3.1 How can I be sure that the previous owner of the banknote has not read the private key?

It is your decision whether you accept the Icynote or not. If you accept it, you must check that the banknote is neither broken, scratched-off nor damaged and that you receive it from a secure source. This wallet is protected by two layers, one metallic and the other is a polymer, both of which reflect light, even from lasers, thus making it impossible to see what is printed inside. It is also impossible to scan it with a magnetic, X-ray or static scanner. Anyway, if your transaction is of a substantial nature, it is better to scratch-off the Icynote and transfer the assets from one Icynote to another Icynote, ensuring that your counterpart will transfer you the expected amount.

Code and Reproducibility

The private keys are generated by the provider and the user has to trust them to not keep a copy. Those “notes” come with private keys and thus are prefilled.

(dg)

Verdict Explained

The device gets delivered with private keys as defined by the provider!

As part of our Methodology, we ask:

Are the keys never shared with the provider? If not, we tag it Provided Keys!

The best hardware wallet cannot guarantee that the provider deleted the keys if the private keys were put onto the device by them in the first place.

There is no way of knowing if the provider took a copy in the process. If they did, all funds controlled by those devices are potentially also under the control of the provider and could be moved out of the client’s control at any time at the provider’s discretion.

The product cannot be independently verified.

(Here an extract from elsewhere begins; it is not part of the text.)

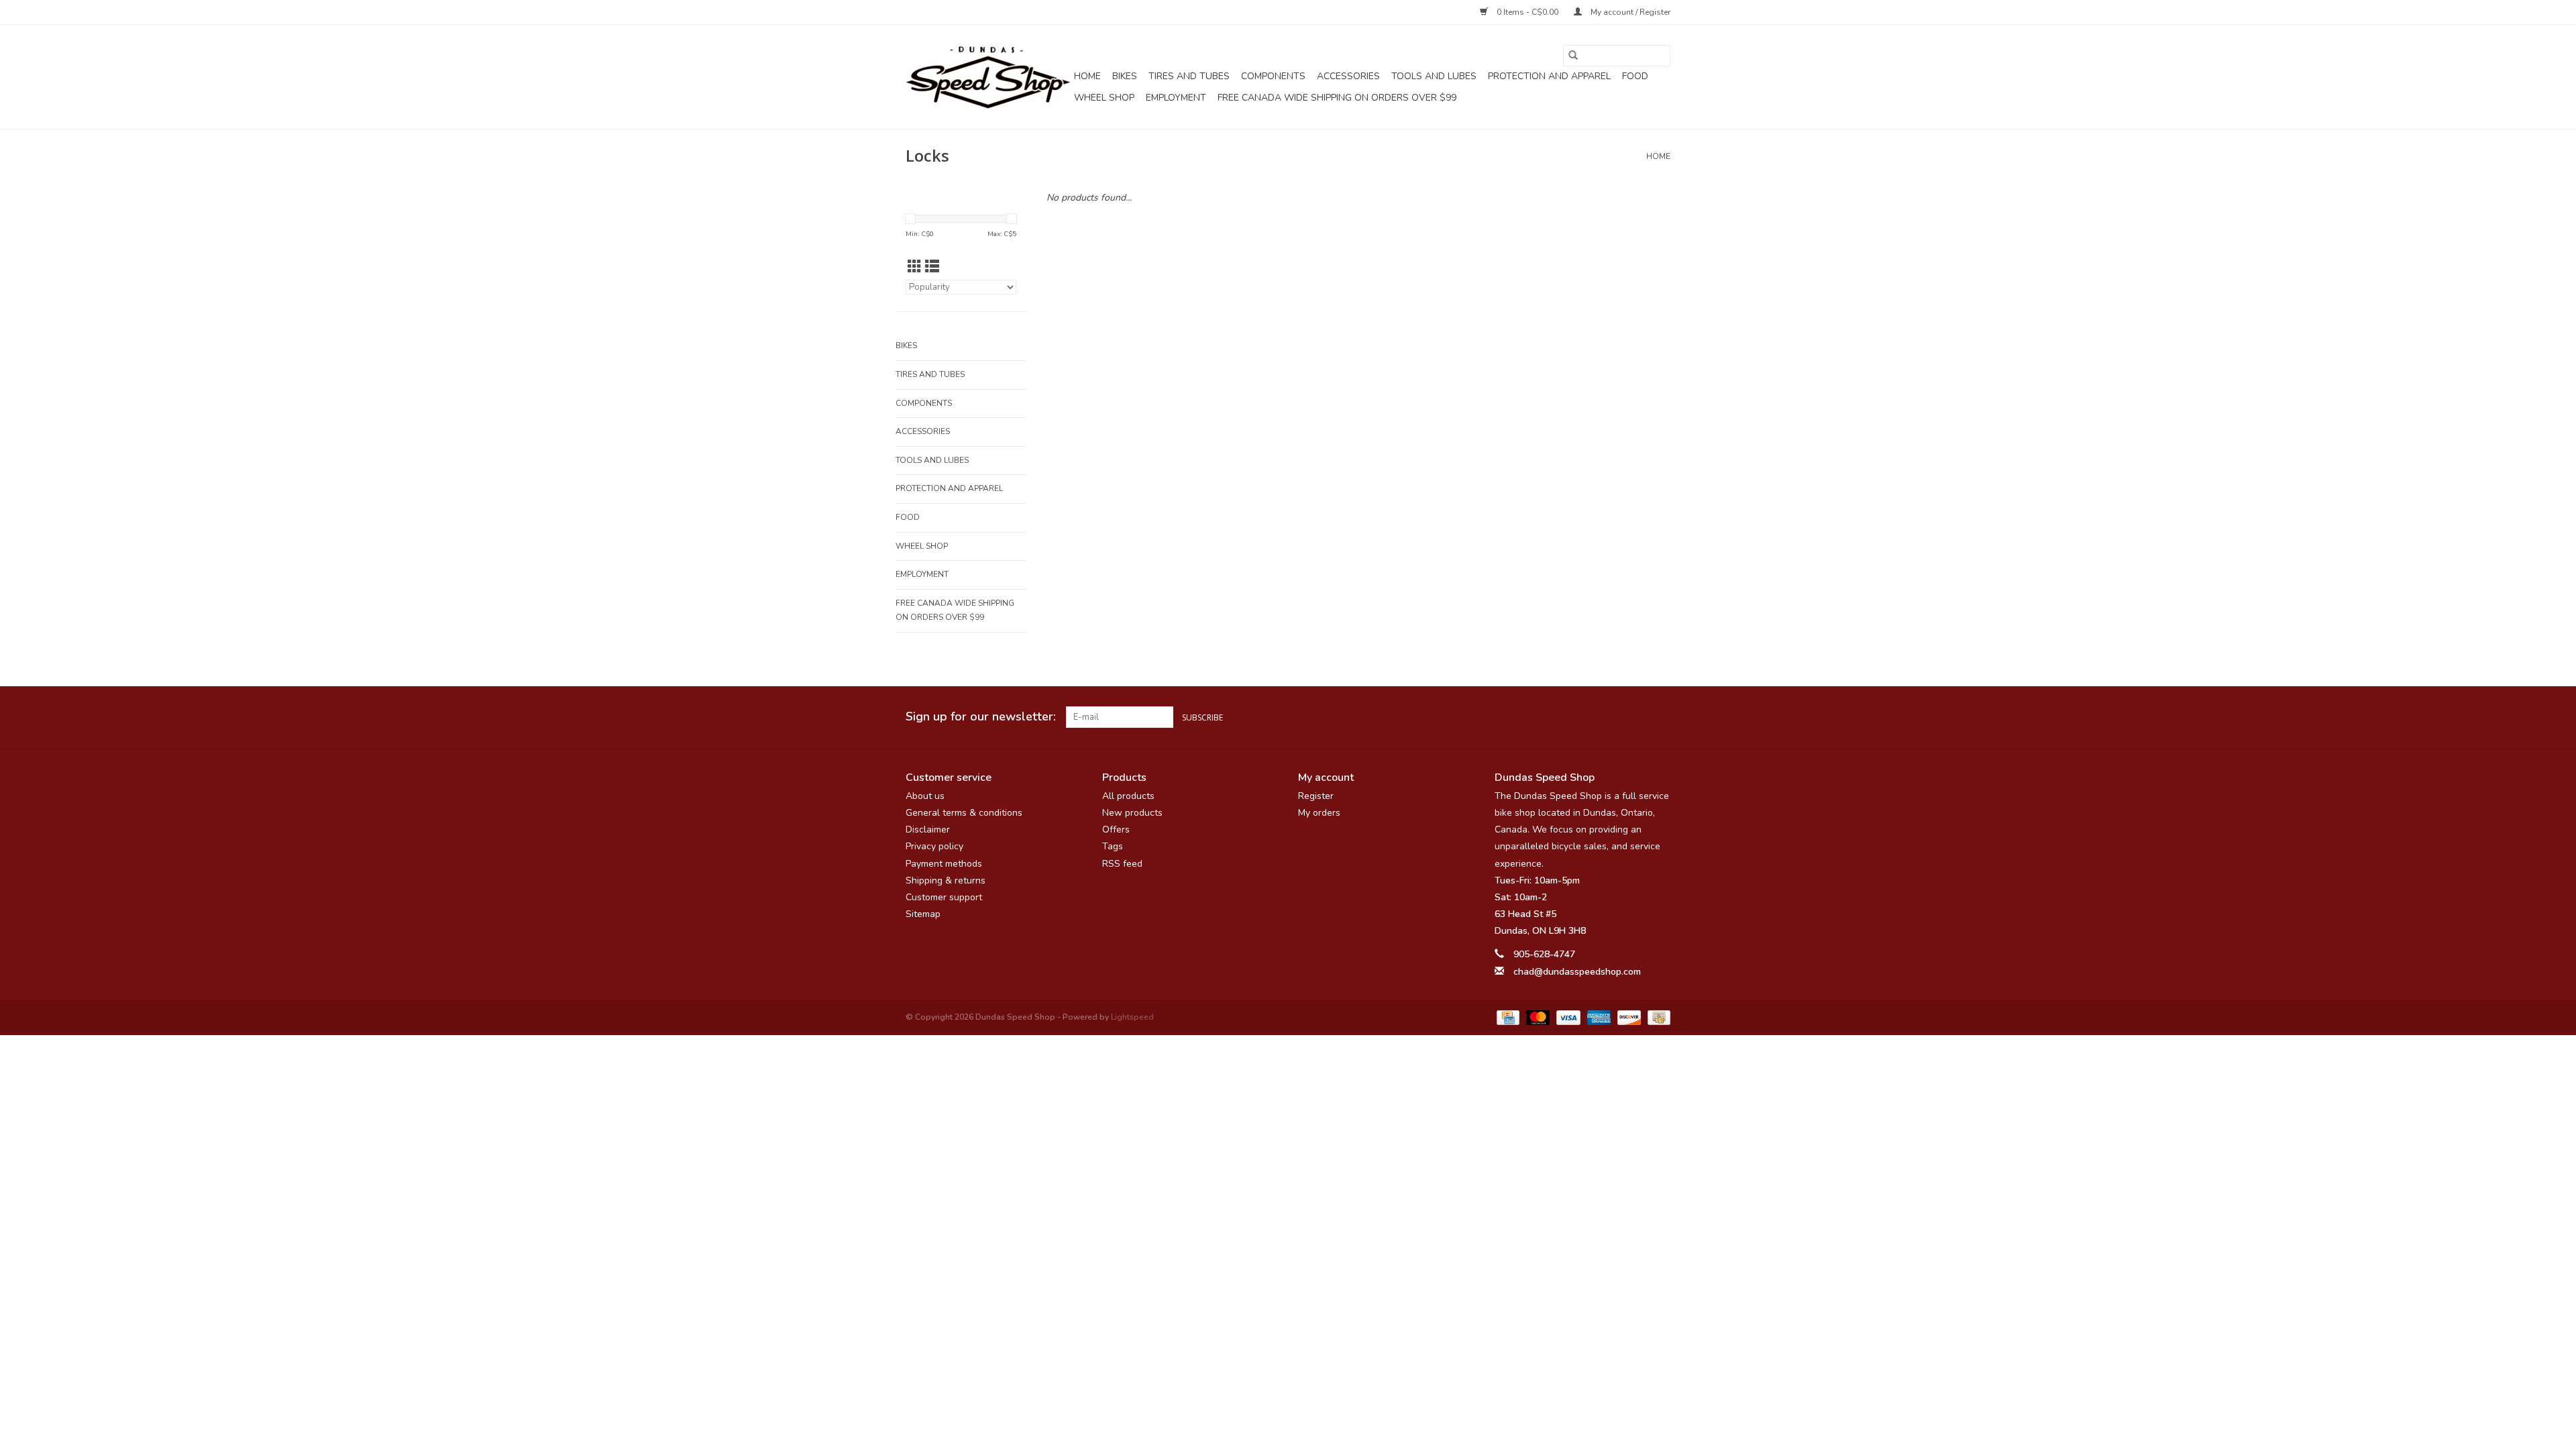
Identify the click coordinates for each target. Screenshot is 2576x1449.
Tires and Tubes (1189, 76)
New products (1132, 812)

If the provider puts your funds at risk on purpose or by accident, you will probably not know about the issue before people start losing money. If the provider is more criminally inclined he might have collected all the backups of all the wallets, ready to be emptied at the press of a button. The product might have a formidable track record but out of distress or change in management turns out to be evil from some point on, with nobody outside ever knowing before it is too late.